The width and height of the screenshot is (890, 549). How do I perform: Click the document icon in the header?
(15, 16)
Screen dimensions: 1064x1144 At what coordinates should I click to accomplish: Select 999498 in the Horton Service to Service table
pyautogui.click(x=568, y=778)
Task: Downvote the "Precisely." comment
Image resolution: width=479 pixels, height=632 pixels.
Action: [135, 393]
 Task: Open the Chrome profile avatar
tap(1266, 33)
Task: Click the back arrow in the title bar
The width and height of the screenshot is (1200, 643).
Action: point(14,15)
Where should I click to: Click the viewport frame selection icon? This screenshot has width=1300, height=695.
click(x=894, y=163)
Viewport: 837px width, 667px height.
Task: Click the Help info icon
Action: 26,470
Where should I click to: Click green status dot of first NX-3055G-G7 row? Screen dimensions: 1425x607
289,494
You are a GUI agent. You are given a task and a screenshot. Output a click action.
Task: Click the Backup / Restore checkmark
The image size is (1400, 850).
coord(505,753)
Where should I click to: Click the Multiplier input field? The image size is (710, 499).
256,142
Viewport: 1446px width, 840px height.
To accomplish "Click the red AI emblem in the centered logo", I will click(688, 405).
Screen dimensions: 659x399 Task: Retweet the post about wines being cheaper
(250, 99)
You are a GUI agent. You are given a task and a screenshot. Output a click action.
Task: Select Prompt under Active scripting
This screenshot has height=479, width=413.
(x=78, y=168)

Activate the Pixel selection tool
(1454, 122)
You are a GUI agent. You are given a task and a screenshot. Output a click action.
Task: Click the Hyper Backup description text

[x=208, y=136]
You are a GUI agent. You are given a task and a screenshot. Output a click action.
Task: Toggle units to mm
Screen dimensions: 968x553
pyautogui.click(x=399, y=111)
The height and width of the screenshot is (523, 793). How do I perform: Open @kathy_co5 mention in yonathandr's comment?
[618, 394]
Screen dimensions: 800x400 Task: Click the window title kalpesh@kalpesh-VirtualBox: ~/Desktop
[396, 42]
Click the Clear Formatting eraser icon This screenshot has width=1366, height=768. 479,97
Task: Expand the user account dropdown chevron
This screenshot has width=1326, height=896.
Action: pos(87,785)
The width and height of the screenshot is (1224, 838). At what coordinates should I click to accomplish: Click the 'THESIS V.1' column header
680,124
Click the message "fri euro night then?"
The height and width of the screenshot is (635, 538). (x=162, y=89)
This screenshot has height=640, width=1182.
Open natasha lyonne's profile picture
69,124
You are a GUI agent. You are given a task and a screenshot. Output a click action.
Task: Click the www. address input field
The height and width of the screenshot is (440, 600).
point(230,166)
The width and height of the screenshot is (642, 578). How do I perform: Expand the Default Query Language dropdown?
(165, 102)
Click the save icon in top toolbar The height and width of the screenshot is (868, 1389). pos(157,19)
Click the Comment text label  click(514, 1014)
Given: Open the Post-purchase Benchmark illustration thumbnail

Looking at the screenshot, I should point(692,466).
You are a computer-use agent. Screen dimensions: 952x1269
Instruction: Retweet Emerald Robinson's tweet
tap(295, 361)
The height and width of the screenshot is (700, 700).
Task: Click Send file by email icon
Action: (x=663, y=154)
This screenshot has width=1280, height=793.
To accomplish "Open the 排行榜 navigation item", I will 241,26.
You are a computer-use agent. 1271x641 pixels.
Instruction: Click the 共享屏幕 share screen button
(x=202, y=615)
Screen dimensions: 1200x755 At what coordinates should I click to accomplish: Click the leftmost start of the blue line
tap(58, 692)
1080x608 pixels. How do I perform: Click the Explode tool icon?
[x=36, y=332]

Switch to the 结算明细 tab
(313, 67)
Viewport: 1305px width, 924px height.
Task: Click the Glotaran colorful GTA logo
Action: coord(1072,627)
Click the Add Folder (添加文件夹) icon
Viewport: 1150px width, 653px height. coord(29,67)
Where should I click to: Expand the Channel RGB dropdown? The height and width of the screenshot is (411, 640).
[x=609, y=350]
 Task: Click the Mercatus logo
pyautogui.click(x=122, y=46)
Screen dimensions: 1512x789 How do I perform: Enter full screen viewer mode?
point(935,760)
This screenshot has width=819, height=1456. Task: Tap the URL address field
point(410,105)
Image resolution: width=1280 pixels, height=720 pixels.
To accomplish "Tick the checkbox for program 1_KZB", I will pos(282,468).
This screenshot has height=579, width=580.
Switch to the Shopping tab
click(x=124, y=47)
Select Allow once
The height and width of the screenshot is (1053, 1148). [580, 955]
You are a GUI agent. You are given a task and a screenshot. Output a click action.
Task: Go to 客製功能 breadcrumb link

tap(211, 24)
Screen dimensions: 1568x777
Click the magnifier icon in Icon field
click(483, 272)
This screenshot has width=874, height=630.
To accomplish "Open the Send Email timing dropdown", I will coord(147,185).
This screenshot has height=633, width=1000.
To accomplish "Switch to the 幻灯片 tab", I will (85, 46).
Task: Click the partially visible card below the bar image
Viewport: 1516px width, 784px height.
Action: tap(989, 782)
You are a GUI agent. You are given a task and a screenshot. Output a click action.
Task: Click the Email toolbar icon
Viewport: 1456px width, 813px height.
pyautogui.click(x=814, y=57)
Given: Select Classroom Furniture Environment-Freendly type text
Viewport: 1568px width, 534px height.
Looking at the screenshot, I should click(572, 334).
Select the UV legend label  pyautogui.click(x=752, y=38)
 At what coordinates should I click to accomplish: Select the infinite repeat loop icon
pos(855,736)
+ + + +
Instructions for the task:
All of the data above should be set down again exactly.

Answer:
The width and height of the screenshot is (890, 549). How do I perform: Click the document icon in the header?
(15, 16)
Screen dimensions: 1064x1144 At what coordinates should I click to accomplish: Select 999498 in the Horton Service to Service table
pyautogui.click(x=568, y=778)
Task: Downvote the "Precisely." comment
Image resolution: width=479 pixels, height=632 pixels.
Action: [135, 393]
 Task: Open the Chrome profile avatar
tap(1266, 33)
Task: Click the back arrow in the title bar
The width and height of the screenshot is (1200, 643).
Action: point(14,15)
Where should I click to: Click the viewport frame selection icon? This screenshot has width=1300, height=695.
click(x=894, y=163)
Viewport: 837px width, 667px height.
Task: Click the Help info icon
Action: 26,470
Where should I click to: Click green status dot of first NX-3055G-G7 row? Screen dimensions: 1425x607
289,494
You are a GUI agent. You are given a task and a screenshot. Output a click action.
Task: Click the Backup / Restore checkmark
The image size is (1400, 850).
coord(505,753)
Where should I click to: Click the Multiplier input field? The image size is (710, 499).
256,142
Viewport: 1446px width, 840px height.
To accomplish "Click the red AI emblem in the centered logo", I will click(688, 405).
Screen dimensions: 659x399 Task: Retweet the post about wines being cheaper
(250, 99)
You are a GUI agent. You are given a task and a screenshot. Output a click action.
Task: Select Prompt under Active scripting
This screenshot has height=479, width=413.
(x=78, y=168)

Activate the Pixel selection tool
(1454, 122)
You are a GUI agent. You are given a task and a screenshot. Output a click action.
Task: Click the Hyper Backup description text

[x=208, y=136]
You are a GUI agent. You are given a task and a screenshot. Output a click action.
Task: Toggle units to mm
Screen dimensions: 968x553
pyautogui.click(x=399, y=111)
The height and width of the screenshot is (523, 793). How do I perform: Open @kathy_co5 mention in yonathandr's comment?
[618, 394]
Screen dimensions: 800x400 Task: Click the window title kalpesh@kalpesh-VirtualBox: ~/Desktop
[396, 42]
Click the Clear Formatting eraser icon This screenshot has width=1366, height=768. 479,97
Task: Expand the user account dropdown chevron
This screenshot has width=1326, height=896.
Action: pos(87,785)
The width and height of the screenshot is (1224, 838). At what coordinates should I click to accomplish: Click the 'THESIS V.1' column header
680,124
Click the message "fri euro night then?"
The height and width of the screenshot is (635, 538). (x=162, y=89)
This screenshot has height=640, width=1182.
Open natasha lyonne's profile picture
69,124
You are a GUI agent. You are given a task and a screenshot. Output a click action.
Task: Click the www. address input field
The height and width of the screenshot is (440, 600).
point(230,166)
The width and height of the screenshot is (642, 578). How do I perform: Expand the Default Query Language dropdown?
(165, 102)
Click the save icon in top toolbar The height and width of the screenshot is (868, 1389). pos(157,19)
Click the Comment text label  click(514, 1014)
Given: Open the Post-purchase Benchmark illustration thumbnail

Looking at the screenshot, I should point(692,466).
You are a computer-use agent. Screen dimensions: 952x1269
Instruction: Retweet Emerald Robinson's tweet
tap(295, 361)
The height and width of the screenshot is (700, 700).
Task: Click Send file by email icon
Action: (x=663, y=154)
This screenshot has width=1280, height=793.
To accomplish "Open the 排行榜 navigation item", I will 241,26.
You are a computer-use agent. 1271x641 pixels.
Instruction: Click the 共享屏幕 share screen button
(x=202, y=615)
Screen dimensions: 1200x755 At what coordinates should I click to accomplish: Click the leftmost start of the blue line
tap(58, 692)
1080x608 pixels. How do I perform: Click the Explode tool icon?
[x=36, y=332]

Switch to the 结算明细 tab
(313, 67)
Viewport: 1305px width, 924px height.
Task: Click the Glotaran colorful GTA logo
Action: coord(1072,627)
Click the Add Folder (添加文件夹) icon
Viewport: 1150px width, 653px height. coord(29,67)
Where should I click to: Expand the Channel RGB dropdown? The height and width of the screenshot is (411, 640).
[x=609, y=350]
 Task: Click the Mercatus logo
pyautogui.click(x=122, y=46)
Screen dimensions: 1512x789 How do I perform: Enter full screen viewer mode?
point(935,760)
This screenshot has width=819, height=1456. Task: Tap the URL address field
point(410,105)
Image resolution: width=1280 pixels, height=720 pixels.
To accomplish "Tick the checkbox for program 1_KZB", I will pos(282,468).
This screenshot has height=579, width=580.
Switch to the Shopping tab
click(x=124, y=47)
Select Allow once
The height and width of the screenshot is (1053, 1148). [580, 955]
You are a GUI agent. You are given a task and a screenshot. Output a click action.
Task: Go to 客製功能 breadcrumb link

tap(211, 24)
Screen dimensions: 1568x777
Click the magnifier icon in Icon field
click(483, 272)
This screenshot has width=874, height=630.
To accomplish "Open the Send Email timing dropdown", I will coord(147,185).
This screenshot has height=633, width=1000.
To accomplish "Switch to the 幻灯片 tab", I will (85, 46).
Task: Click the partially visible card below the bar image
Viewport: 1516px width, 784px height.
Action: tap(989, 782)
You are a GUI agent. You are given a task and a screenshot. Output a click action.
Task: Click the Email toolbar icon
Viewport: 1456px width, 813px height.
pyautogui.click(x=814, y=57)
Given: Select Classroom Furniture Environment-Freendly type text
Viewport: 1568px width, 534px height.
Looking at the screenshot, I should click(572, 334).
Select the UV legend label  pyautogui.click(x=752, y=38)
 At what coordinates should I click to accomplish: Select the infinite repeat loop icon
pos(855,736)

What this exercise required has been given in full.